Repeal the 16th and 17th Amendments.
Set up some process for the states to over-ride court rulings.
Spell out the limits of the Commerce, Spending, and Necessary Clauses and give fangs to the 9th and 10th Amendment.
All laws that apply to the people apply to every member of Congress.
Any corruption of a member of the government is an automatic life at hard labor sentence.
Resignation from current elected position to run for a different position.
Balanced Budget except in time of declared war.
Congress alone can change regulations. No more regulatory agencies defining their own parameters.
No more riders attached to bills. All provisions in a law can only deal with the purpose of the bill.
Line Item Veto.
 
I'm torn on term limits. I dislike career politicians, but wouldn't want to tell the people they can't have who they want to represent them. It would have to come down to an informed population and finding a way to do away with pork politics.

I'd also do away with gerrymandering.
 
Somewhere in all this, I'd have collective state oversight of whatever congress is doing that might impact states.

There would be no dept of education.
 
At this time in our history, America could not write a Constitution. We seem unable to even pass simple laws or keep our government open at times.
The framers created a government that required a great deal of compromise and the days of compromise for the good of the nation are long over. We have become too political and we respond too easily to sheer stupidity. Nope the best we can do today is to try and keep the government we have open and sort of functioning.
 
What would you change ?

What would you correct ?

What would you clear up ?

Nothing, frankly.

There’s nothing that needs to be changed, corrected, or cleared up:

Had those who drew and ratified the Due Process Clauses of the Fifth Amendment or the Fourteenth Amendment known the components of liberty in its manifold possibilities, they might have been more specific. They did not presume to have this insight. They knew times can blind us to certain truths and later generations can see that laws once thought necessary and proper in fact serve only to oppress. As the Constitution endures, persons in every generation can invoke its principles in their own search for greater freedom.

LAWRENCE V. TEXAS

The genius of the Framers was their correct understanding and intent that the Founding Document be neither ‘living’ nor ‘literal.’

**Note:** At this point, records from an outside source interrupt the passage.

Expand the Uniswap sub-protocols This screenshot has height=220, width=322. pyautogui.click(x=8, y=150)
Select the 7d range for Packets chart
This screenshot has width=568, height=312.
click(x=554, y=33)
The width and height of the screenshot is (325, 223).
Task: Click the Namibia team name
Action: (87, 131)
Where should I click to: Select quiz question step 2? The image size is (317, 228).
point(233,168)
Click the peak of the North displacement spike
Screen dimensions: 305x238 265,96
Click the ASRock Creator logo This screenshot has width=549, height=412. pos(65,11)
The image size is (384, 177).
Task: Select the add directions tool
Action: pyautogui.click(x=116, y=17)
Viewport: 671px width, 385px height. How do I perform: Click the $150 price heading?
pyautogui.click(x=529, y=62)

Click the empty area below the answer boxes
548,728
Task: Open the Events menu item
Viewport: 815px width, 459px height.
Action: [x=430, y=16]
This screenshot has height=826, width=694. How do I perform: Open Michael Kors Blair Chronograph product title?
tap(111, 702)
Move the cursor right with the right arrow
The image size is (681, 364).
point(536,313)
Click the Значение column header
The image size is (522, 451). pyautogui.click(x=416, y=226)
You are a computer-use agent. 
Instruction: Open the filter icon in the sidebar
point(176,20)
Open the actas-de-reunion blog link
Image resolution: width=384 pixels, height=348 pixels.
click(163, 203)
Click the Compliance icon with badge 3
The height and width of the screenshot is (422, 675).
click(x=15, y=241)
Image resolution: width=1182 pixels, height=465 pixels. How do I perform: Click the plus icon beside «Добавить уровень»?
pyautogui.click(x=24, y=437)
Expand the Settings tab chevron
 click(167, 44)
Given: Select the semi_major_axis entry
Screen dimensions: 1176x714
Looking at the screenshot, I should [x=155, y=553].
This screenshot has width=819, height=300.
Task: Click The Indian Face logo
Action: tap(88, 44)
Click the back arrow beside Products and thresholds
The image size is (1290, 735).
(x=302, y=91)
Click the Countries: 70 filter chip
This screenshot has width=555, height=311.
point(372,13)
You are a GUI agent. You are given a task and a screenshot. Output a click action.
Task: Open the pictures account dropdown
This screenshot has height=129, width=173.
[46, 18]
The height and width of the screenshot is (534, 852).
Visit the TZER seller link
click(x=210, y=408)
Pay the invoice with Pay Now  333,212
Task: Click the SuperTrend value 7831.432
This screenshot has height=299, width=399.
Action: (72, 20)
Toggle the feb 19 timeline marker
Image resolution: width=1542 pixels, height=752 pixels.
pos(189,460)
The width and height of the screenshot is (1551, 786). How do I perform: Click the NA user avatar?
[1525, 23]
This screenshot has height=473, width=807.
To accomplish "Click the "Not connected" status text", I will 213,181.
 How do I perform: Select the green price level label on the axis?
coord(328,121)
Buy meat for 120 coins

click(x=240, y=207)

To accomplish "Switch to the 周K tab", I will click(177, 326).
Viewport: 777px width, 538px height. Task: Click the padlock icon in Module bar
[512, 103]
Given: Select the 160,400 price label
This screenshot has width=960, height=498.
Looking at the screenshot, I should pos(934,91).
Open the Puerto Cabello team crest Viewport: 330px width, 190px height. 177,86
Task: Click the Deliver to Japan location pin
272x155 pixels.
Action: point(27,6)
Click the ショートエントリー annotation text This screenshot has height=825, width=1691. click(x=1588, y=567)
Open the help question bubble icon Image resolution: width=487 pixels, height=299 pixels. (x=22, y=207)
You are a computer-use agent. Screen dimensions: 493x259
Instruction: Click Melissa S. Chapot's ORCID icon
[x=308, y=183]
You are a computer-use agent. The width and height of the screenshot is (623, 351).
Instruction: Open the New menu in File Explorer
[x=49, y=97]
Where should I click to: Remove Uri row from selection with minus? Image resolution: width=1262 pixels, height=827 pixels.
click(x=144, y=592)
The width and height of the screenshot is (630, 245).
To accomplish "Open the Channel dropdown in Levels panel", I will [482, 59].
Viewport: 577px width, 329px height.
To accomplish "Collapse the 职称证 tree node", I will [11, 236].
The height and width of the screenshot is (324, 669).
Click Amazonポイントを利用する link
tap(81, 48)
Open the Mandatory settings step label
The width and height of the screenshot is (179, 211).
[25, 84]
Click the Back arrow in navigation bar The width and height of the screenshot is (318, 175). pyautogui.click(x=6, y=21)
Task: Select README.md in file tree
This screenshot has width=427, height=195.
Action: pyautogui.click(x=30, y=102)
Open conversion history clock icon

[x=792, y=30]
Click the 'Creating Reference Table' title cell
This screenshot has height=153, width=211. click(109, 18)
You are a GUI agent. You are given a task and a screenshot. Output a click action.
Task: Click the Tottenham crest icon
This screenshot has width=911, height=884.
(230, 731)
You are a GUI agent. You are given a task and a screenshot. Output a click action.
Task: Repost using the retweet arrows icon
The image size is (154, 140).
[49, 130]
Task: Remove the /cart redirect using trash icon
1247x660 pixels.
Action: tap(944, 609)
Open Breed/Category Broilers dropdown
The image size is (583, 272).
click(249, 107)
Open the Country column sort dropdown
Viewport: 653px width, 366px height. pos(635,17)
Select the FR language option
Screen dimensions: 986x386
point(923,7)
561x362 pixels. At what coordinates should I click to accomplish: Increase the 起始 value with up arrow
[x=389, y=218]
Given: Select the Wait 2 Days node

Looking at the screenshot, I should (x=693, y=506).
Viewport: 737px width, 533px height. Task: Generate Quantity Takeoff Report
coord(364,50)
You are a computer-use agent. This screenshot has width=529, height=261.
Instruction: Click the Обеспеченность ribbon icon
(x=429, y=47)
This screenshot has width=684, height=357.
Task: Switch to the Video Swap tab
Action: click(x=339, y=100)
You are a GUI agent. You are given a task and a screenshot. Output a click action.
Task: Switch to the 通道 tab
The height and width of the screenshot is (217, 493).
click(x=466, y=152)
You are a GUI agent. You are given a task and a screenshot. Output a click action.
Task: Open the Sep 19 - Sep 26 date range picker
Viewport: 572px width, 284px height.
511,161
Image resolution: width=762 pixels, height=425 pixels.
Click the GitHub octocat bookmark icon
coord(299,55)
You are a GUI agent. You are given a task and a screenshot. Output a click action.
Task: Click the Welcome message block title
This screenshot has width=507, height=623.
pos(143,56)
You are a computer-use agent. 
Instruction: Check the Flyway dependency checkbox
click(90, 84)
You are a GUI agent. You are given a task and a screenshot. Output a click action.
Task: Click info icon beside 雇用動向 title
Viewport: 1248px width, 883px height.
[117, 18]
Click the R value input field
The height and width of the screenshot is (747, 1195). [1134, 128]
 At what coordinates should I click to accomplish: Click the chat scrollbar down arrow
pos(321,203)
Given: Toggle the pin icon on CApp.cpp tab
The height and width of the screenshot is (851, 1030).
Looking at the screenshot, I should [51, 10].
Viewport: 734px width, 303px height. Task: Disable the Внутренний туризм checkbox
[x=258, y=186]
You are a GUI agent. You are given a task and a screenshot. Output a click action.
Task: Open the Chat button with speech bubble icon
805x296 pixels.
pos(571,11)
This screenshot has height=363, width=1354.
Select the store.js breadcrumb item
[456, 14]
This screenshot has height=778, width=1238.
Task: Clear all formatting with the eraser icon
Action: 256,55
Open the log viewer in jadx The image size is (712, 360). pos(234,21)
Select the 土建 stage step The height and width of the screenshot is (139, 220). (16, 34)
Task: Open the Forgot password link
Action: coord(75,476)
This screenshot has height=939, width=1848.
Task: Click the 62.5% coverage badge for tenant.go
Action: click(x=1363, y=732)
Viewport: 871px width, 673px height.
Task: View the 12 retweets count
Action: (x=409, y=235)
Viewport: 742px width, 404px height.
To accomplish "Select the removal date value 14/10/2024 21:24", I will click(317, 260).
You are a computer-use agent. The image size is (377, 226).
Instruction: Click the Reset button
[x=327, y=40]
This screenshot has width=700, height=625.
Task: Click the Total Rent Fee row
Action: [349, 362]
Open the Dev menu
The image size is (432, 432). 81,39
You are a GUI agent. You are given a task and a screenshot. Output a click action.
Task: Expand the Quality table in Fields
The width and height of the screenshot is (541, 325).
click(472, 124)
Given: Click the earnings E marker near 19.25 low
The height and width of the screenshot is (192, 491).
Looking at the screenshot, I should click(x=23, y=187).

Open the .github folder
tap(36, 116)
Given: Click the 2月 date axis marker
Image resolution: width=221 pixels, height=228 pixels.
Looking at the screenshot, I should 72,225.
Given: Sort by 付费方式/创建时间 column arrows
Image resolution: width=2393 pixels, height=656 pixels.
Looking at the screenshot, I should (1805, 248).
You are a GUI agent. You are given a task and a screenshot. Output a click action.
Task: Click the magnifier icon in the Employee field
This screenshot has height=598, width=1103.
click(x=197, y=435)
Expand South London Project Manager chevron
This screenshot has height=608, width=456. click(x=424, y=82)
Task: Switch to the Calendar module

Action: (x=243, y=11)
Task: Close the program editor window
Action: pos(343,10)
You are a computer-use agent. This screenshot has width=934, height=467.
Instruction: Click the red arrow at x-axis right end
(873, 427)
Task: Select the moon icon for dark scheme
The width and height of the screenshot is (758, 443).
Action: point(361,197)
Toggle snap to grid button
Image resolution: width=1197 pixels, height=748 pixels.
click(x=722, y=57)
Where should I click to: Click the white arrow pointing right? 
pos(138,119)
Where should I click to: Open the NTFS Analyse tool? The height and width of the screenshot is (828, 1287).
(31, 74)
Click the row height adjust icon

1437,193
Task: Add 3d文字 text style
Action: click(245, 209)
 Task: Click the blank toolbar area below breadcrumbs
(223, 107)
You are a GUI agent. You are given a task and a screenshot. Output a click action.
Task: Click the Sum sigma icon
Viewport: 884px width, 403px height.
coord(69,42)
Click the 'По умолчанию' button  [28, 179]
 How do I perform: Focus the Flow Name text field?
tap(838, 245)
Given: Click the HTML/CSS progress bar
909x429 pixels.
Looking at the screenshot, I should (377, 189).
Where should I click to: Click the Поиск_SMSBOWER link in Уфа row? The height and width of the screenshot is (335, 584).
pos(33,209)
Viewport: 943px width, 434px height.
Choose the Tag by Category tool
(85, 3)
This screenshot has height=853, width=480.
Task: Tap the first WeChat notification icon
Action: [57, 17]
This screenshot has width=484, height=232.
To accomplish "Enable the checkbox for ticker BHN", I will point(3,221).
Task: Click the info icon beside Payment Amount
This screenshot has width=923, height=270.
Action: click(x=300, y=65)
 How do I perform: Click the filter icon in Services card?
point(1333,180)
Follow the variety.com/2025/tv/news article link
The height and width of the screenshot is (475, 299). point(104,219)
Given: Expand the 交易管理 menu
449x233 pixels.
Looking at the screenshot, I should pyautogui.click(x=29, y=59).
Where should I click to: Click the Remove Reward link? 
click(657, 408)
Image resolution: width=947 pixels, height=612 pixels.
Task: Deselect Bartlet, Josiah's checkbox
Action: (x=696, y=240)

The Constitution is the codification of eternal principles designed to afford each person the means by which to safeguard his civil liberties in the context of Congress’ powers both enumerated and implied, placing the greater burden upon government when it seeks to encroach upon those civil liberties, and making legitimate and binding those laws which respect those eternal principles.

Through the process of judicial review the Federal courts in good faith weigh the evidence brought before them concerning the conflicts and controversies of the day, and render decisions predicated on Constitutional jurisprudence in accordance with the rule of law.

The Constitution is not the ‘beginning’ or ‘start’ of anything; rather, it is the culmination of centuries of Anglo-American judicial tradition, and it derives its legitimacy from that tradition, from the tenets of English common law, from the authority of judicial review as acknowledged by the Constitution and the Founding Generation, and from the primacy of the rule of law vital to the Republic.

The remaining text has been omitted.